- [EXTRAIT CHOISI]
--------------------------------------------------
Lorsque nous lisons les pré requis d’une offre d’emploi, un ensemble de connaissances est demandé : celle du secteur, d’un outil spécifique, du métier, etc… Lorsque nous lisons un appel d’offre en analyse de pratique, c’est une approche qui est demandée : analytique, systémique ou autre.  La connaissance du secteur, du métier des salariés ne semble pas être une condition indispensable : pourquoi ?

Faut-il ignorer le métier des personnes pour les accompagner ? Si oui, comment outiller cette ignorance ?

Lorsque nous allons dans un nouveau restaurant, nous ne connaissons ni la carte, ni le lieu, encore moins comment les plats sont préparés. Pourtant, cette ignorance n’empêche en rien de profiter pleinement d’un plat, d’un moment.

Cette ignorance crée une curiosité indispensable. Et cette dernière est un carburant nécessaire à l’intervenant (e) en analyse de la pratique. En effet, avoir une position d’ancien, de «  celui qui sait » peut-il devenir un frein ?
--------------------------------------------------
- [EXTRAIT DE DONNÉES]
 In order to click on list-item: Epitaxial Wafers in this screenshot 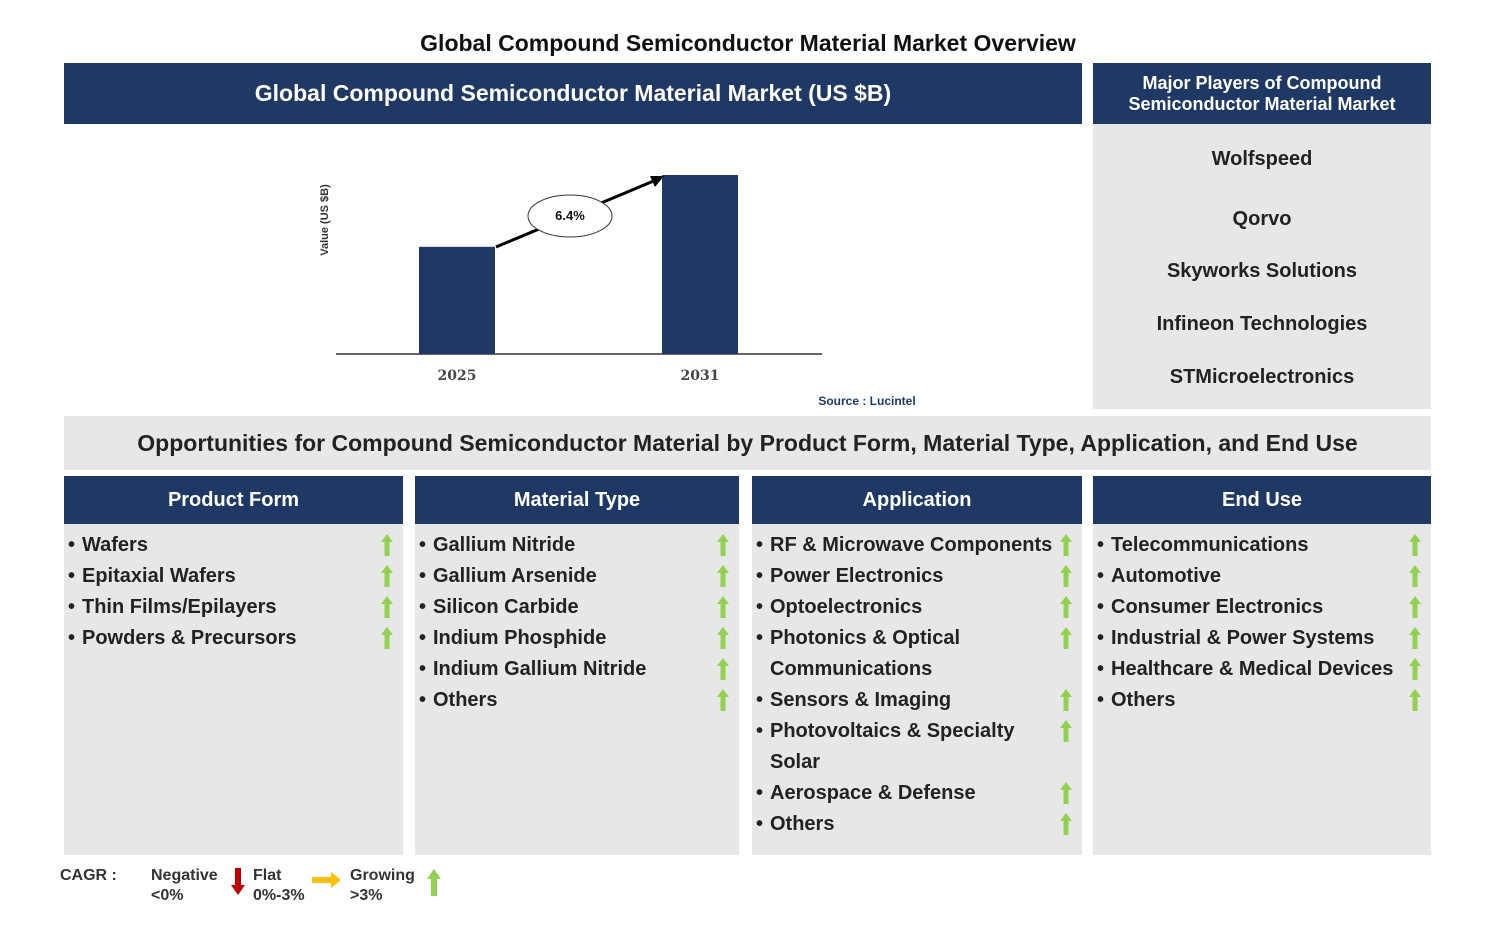, I will do `click(234, 576)`.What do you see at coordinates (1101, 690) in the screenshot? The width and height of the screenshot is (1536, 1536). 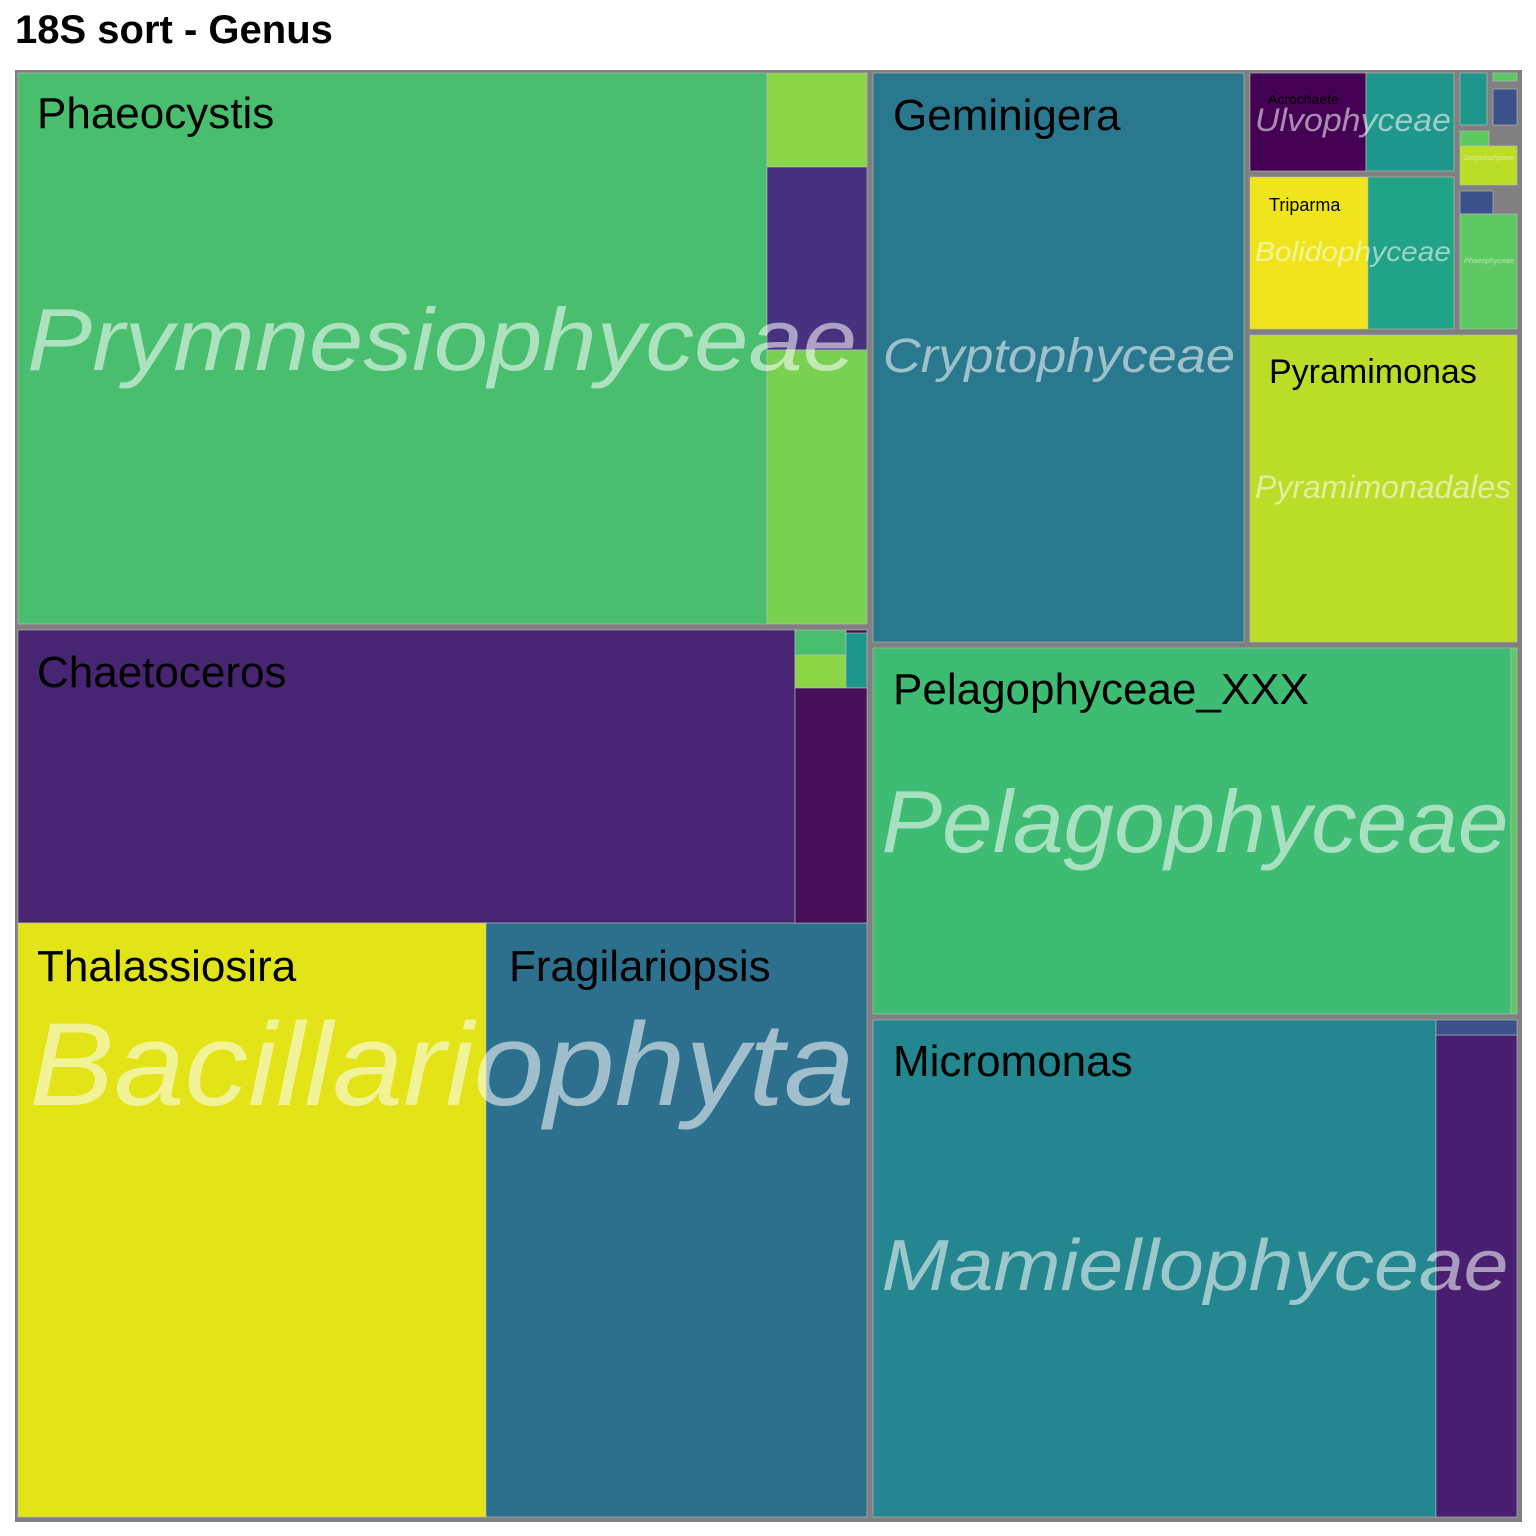 I see `genus-label-pelagophyceae-xxx: Pelagophyceae_XXX` at bounding box center [1101, 690].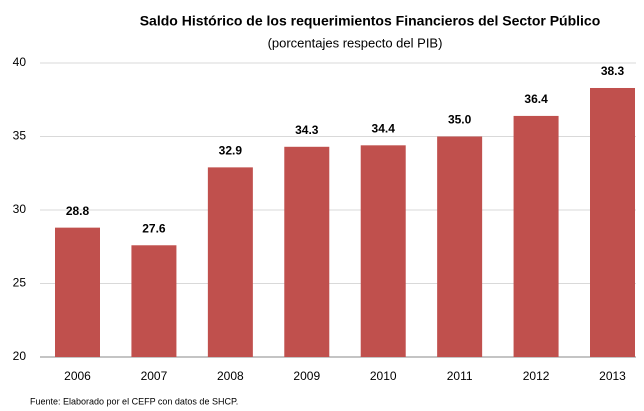  Describe the element at coordinates (154, 228) in the screenshot. I see `data-label: 27.6` at that location.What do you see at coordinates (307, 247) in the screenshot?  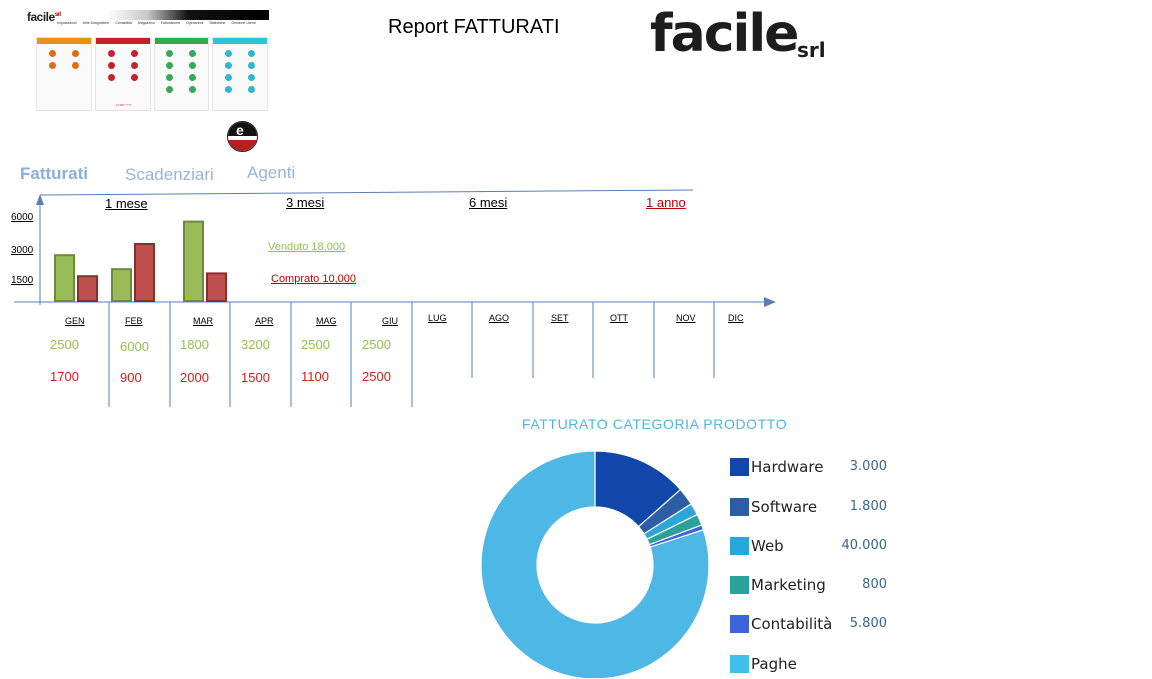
--------------------------------------------------
- [CONSIGNE] Reproduisez sans rien changer le passage de l'extrait sur l'analyse de la pratique qui commence aux mots « Cette ignorance crée » et s'arrête après « devenir un frein ? ».

- [RÉPONSE ATTENDUE]
Cette ignorance crée une curiosité indispensable. Et cette dernière est un carburant nécessaire à l’intervenant (e) en analyse de la pratique. En effet, avoir une position d’ancien, de «  celui qui sait » peut-il devenir un frein ?